Mücadeleye kattıkça mutluydu

Abla Binici, “Hicran çok disiplinli, kararlı, kitap okumayı çok seven ve en önemlisi çok zeki biriydi” diyerek, Adana’da Kürt Özgürlük Hareketi ile tanıştığını ve mücadeleyi çok çabuk benimseyip küçük yaşlardan itibaren yer almak istediğini söyledi. Abla Binici, şunları paylaştı: “12 Eylül döneminde dayım Nusret Çetin, Diyarbakır 5 Nolu Cezaevi’nde kaldı, birçok kişi de çalışma yürüttü. Hicran, yıllarca dinledi mücadele hikayelerini, anılarını Ankara’da doğrudan içinde yer alarak, kendini buldu. Yıllarca aradığı soruların cevabını da belki Ankara’da mücadelenin, direnişin içinde buldu. Hicran, kendini mücadelenin içinde buldukça, kendini kattıkça mutlu oluyordu. Hep daha fazlasını yapmak istiyordu. Üniversite 3. sınıfındayken 1993’te mücadelesini bir üst aşamaya taşıyarak, PKK’ye katıldı. Bize de bir mektup göndererek, katıldığını iletti. Mektubunda, ‘Ben PKK’ye katılıyorum. Hep gitmek istediğim yere gidiyorum’ diyordu. Biz de hep düşüncelerine saygı duyduk ve hep onun arkasında olduk.”

Adalet ve Nafiye Binici

32 yıldır hukuksuzluk sürüyor

Katılım yaptıktan 4-5 ay sonra Adana’da gözaltına alınıp tutuklandı. 16 gün boyunca gözaltında işkenceye maruz kaldı. 90’lı yılların hukuksuzluğunda Adana Devlet Güvenlik Mahkemesi’nde (DGM) 'yargılandı' ve müebbet hapis cezası verildi. Abla Binici, "Üzerinden 32 yıl geçse, zaman değişse de hukuksuzluk hiç değişmedi, sürüyor. Hicran’ı hapseden zihniyet, bugün onun hak etmesine rağmen tahliyesine engel oluyor. Değişmeyen bir şey daha var; Hicran’ın direnişi, asla pes etmemesi, pişman olmamasıdır.”
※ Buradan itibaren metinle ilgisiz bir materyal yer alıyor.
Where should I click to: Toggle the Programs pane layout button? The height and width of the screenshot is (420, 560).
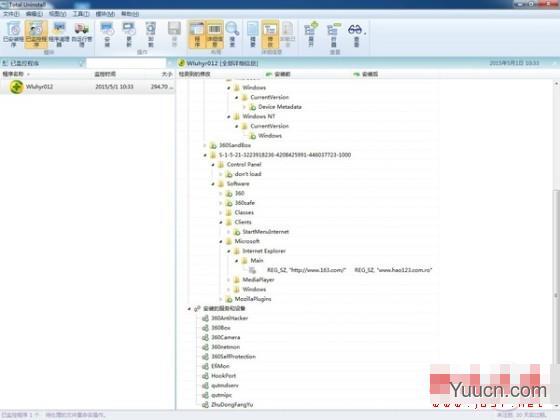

Onu asla yalnız bırakmadık

Konya, Uşak, Adana, Sivas ve son olarak Ankara cezaevlerinde geçen 32 yıllık tutsaklık boyunca Hicran’ın peşinden gittiklerini kaydeden abla Binici, “Çok cezaevi gezdik, çok yol gittik. Özellikle Uşak Cezaevi’nde baskılara maruz kaldık ama pes etmedik. Her zaman kardeşimin peşinden gittik, onu asla yalnız bırakmadık. Bağımızı koparmadık” dedi.

Gelecek diye hazırlandık

Hicran’ın tahliyesinin engellenmesinin en çok 90 yaşını geçmiş anneleri Nafiye Binici’yi etkilediğini ve çok üzdüğünü belirten abla Binici, şöyle devam etti: “Annem 32 yıldır Hicran’ın yolunu gözlüyor. Annemin çoğu zaman aklı gidiyor. Ona rağmen TV’nin karşısına geçip ‘Hicran neredesin, ne zaman geleceksin?’ diye konuşuyor. Hep bekleyiş içerisindeydik. 32 yıl doldu, Hicran gelecek diye hazırlıklar yaptık. Hicran’ın sevdiği yemekleri yaptık ama Hicran gelmedi ve en çok da annem yıkıldı. Hicran, ‘Abla bize pişmanlık dayatılıyor ama ben ölsem de pişmanım demem’ dedi. Zaten nasıl pişman olsun ki… 30 yıl cezaevi yatan, ömrünü mücadeleye adayan, özgürlüğe bu kadar tutkuyla bağlanan biri hiç pişman olur mu? Olmaz. Bu hukuksuzluğun son bulmasını ve cezaevlerinin kapılarının açılmasını istiyoruz. İdare ve Gözlem Kurulu kararları, hukuksuzluktan öte çok saçma, akla, mantığa ve vicdana sığmaz.”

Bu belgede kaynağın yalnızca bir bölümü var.